**Assignment:** Exactly the lines from the start of the data through the line containing "Roads [menuitem] (545, 23)" should be output, with both ends kept and nothing added.

+++ Data for review +++

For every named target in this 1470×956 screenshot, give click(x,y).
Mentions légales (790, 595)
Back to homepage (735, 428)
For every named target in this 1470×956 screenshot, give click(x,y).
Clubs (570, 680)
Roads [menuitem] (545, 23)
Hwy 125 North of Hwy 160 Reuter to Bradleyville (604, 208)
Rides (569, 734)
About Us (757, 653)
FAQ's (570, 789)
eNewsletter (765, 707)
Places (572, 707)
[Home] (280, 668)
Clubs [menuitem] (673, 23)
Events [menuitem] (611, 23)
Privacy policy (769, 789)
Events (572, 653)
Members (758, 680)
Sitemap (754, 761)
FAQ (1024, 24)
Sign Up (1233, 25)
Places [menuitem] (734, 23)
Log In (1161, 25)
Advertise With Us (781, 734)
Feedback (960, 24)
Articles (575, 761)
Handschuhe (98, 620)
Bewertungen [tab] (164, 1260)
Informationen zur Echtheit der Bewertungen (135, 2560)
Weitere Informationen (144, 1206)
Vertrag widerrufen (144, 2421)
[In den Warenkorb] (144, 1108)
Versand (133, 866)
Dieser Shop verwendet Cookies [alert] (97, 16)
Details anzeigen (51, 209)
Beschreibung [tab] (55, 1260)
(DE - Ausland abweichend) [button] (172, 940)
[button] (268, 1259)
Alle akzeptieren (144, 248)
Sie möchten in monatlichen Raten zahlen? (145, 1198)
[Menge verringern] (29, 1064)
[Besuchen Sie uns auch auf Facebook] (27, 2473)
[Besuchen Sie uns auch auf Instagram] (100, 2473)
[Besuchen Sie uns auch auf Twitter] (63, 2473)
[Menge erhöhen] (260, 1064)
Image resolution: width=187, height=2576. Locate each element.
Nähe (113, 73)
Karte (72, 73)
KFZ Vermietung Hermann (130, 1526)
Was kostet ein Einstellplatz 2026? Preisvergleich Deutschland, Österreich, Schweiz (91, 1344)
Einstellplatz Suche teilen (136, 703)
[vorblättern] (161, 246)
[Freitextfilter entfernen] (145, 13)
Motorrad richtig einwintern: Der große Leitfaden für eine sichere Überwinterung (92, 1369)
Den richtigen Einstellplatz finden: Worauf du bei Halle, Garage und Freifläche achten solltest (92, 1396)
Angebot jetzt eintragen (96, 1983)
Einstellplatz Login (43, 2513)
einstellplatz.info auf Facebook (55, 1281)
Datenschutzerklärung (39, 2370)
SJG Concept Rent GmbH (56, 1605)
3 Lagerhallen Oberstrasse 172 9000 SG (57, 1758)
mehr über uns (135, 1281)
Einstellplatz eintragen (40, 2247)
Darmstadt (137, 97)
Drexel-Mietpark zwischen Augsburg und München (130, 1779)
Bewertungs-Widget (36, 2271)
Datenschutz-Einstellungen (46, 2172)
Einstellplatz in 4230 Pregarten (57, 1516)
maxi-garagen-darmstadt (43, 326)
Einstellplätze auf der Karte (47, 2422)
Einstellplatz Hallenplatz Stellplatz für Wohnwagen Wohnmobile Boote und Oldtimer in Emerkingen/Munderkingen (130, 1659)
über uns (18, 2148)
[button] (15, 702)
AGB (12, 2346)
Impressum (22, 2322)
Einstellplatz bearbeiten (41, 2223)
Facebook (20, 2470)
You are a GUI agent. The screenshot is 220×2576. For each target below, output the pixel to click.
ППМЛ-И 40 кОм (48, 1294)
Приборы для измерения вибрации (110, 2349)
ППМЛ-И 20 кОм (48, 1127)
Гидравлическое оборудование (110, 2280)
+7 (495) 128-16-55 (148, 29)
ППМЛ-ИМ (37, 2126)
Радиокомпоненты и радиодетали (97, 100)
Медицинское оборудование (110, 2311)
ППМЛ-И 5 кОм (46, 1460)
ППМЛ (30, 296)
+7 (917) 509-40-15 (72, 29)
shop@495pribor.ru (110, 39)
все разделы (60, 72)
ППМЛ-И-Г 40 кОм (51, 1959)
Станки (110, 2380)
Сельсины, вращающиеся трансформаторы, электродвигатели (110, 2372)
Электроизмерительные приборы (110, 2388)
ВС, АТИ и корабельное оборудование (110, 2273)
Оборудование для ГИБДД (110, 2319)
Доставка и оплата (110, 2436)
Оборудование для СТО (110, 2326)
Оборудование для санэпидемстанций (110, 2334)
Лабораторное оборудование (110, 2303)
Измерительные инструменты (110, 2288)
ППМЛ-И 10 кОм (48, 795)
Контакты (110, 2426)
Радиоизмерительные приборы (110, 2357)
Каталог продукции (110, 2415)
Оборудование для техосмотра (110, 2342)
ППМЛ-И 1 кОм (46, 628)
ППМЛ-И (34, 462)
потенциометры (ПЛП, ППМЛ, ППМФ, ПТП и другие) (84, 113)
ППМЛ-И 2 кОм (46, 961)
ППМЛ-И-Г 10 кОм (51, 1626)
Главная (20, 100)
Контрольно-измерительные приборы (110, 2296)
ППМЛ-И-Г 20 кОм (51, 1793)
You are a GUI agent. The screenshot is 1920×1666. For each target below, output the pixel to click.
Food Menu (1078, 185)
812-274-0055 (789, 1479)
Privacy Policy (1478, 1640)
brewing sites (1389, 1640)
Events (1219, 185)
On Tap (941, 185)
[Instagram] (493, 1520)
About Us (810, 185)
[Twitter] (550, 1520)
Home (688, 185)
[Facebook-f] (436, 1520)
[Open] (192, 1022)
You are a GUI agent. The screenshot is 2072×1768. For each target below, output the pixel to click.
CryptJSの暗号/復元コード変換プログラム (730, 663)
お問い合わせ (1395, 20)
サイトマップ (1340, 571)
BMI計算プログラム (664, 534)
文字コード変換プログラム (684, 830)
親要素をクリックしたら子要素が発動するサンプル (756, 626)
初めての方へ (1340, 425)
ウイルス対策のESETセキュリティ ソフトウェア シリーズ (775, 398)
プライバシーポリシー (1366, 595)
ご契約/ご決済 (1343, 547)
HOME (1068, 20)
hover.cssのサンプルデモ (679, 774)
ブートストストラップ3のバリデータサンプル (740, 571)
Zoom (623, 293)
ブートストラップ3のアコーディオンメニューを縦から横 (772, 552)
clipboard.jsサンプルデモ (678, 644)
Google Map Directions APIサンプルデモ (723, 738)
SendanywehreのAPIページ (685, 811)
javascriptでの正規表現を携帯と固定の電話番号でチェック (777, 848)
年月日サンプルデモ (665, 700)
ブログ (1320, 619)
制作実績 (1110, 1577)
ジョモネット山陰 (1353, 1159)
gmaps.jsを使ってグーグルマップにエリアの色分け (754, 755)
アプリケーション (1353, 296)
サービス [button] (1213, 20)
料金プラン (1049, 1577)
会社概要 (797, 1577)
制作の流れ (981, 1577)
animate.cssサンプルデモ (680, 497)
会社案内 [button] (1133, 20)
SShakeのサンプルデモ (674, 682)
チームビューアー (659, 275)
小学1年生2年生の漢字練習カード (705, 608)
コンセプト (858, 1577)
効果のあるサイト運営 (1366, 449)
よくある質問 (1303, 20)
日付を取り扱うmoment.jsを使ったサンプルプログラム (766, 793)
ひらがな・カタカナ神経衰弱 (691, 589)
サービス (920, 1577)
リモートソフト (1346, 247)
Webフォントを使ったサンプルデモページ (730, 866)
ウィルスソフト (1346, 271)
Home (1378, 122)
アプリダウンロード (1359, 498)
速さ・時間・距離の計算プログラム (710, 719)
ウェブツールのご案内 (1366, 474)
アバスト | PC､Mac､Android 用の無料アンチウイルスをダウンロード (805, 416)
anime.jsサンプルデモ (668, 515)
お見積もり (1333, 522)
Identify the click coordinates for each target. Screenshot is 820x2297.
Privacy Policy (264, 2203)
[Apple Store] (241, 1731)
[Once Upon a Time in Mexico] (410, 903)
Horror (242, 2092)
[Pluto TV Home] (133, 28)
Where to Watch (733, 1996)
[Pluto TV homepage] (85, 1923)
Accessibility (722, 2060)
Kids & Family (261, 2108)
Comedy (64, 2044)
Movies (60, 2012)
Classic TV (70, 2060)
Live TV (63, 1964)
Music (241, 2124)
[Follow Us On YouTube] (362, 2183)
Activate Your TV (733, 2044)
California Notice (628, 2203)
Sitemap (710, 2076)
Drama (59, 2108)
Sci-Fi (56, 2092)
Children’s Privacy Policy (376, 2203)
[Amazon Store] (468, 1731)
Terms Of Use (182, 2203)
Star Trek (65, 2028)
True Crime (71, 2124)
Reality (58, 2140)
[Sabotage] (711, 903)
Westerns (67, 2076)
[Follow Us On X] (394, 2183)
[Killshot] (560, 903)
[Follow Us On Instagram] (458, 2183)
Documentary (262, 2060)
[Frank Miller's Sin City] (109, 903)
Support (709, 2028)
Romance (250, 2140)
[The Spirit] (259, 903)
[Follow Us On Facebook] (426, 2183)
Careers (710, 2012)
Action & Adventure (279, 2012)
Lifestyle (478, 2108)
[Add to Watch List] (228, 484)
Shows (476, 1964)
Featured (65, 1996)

+++

**Solution for this problem:**
For every named target in this 1470×956 screenshot, give click(x,y).
Mentions légales (790, 595)
Back to homepage (735, 428)
For every named target in this 1470×956 screenshot, give click(x,y).
Clubs (570, 680)
Roads [menuitem] (545, 23)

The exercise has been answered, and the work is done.